L'histoire :
25 août 1572. Dans les rues de Paris, le peuple catholique en rage contre les protestants est en train de générer des milliers de morts. Dans une chaleur accablante, le terrible massacre de la Saint Barthelemy continue de faire couler le sang ; il s’étendra à la province. Dans l’hôtel particulier de l’ecclésiastique et papiste Lorenzo Scipio, le jeune huguenot Eli Sauveterre est inconscient, en train de se remettre de ses blessures. Il est veillé par celle qu’il croit être sa sœur Loïse… et qui est en fait sa demi-sœur. En effet, sa famille a été scindée une quinzaine d’années auparavant, en raison d’un terrible secret. En 1552, François de Sauveterre (le père d’Eli) et Lorenzo Scipio étaient camarades de combat à la bataille de Gorze, contre les allemands. François tentait alors, en vain, de convertir Lorenzo à la réforme luthérienne. Leur amitié avait amené François à inviter Lorenzo sur ses terres et à lui présenter son élégante épouse, Aude… Hélas, ce qui devait arriver arriva : les jumeaux Clément et Loïse étaient la descendance de sang de Lorenzo. Lorsqu’il s’était aperçu de cette relation adultère, François avait étranglé son épouse de ses mains, laissant croire qu’elle était morte en couche. Apprenant la mort d’Aude et la furie de son ancien ami, Lorenzo avait juré de récupérer ses enfants. Il les avait donc enlevés quelques années plus tard et éduqués dans la foi catholique…
Ce qu'on en pense sur la planète BD :
Le mécanisme religieux et politique, infernal et démesuré, qui aboutit, il y a 445 ans, au massacre de la Saint Barthelemy, a été bien décortiqué au cours des deux précédents volumes de ce triptyque.

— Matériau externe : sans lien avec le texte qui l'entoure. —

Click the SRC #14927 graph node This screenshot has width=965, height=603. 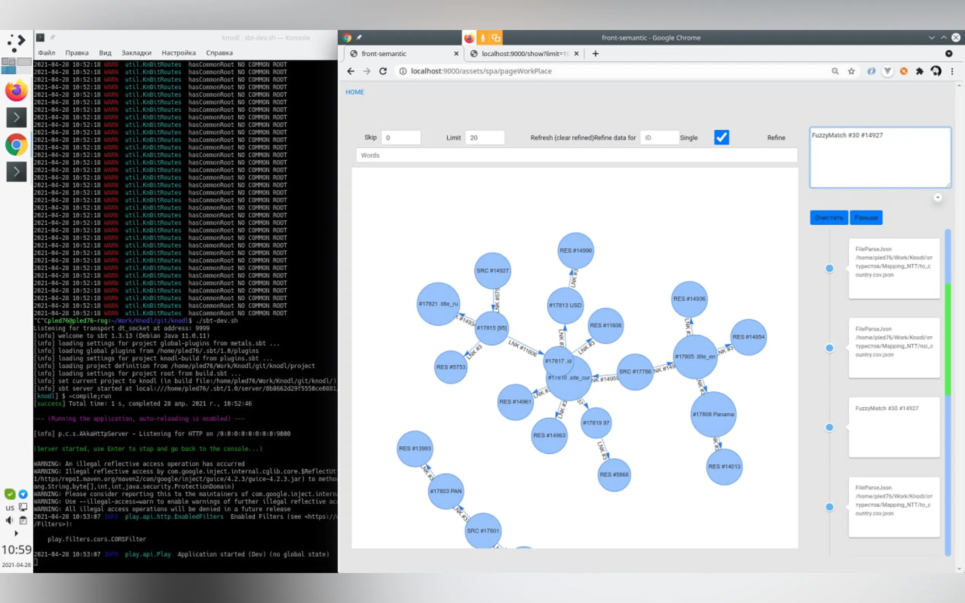click(x=493, y=270)
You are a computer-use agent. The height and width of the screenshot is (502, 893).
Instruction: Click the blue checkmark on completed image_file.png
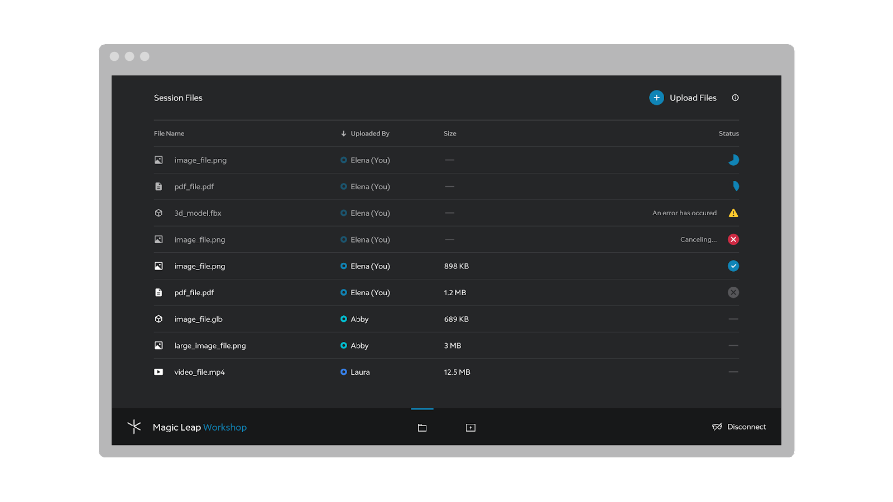click(x=733, y=266)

Il est temps pour le scénariste Pierre Boisserie d’éclairer le lecteur sur cette curieuse famille de Sauveterre, particulièrement déchirée entre deux confessions antagonistes. En quelques flashbacks, nous apprenons ainsi la tromperie, la rage meurtrière, le désir de vengeance… Nous comprenons la raison du kidnapping et les conséquences de deux éducations rivales et fanatiques. De nos jours, c’est à peu près le même processus qui aboutit au problème de l’islamisme extrême. En ce sens, Saint Barthelemy fait un écho intéressant au terrorisme morbide et aveugle actuel, avec un demi-siècle de décalage (rappelons que le calendrier hégirien place le monde musulman de 2017 en 1439). La dimension de ce 3ème et dernier tome est cependant plus romantique et dramatique qu’historique. L’entre-déchirement familial sur fond de tensions politiques a quelque chose de shakespearien, que la virtuosité du dessin d’Eric Stalner conforte très agréablement. Que de magnifiques vues plongeantes sur Paris (p11, 17, 25, 36, 40...), des scènes de massacres marquantes (p.29), et les nombreux palabres nécessaires au dénouement se font en costumes d’époque tout à fait réalistes. Ce triptyque fera foi (!) concernant l’évènement majeur de la Saint Barthelemy. Plus globalement, il développe une des origines de la déviance meurtrière humaine qui ponctue régulièrement et paradoxalement la construction de notre humanité.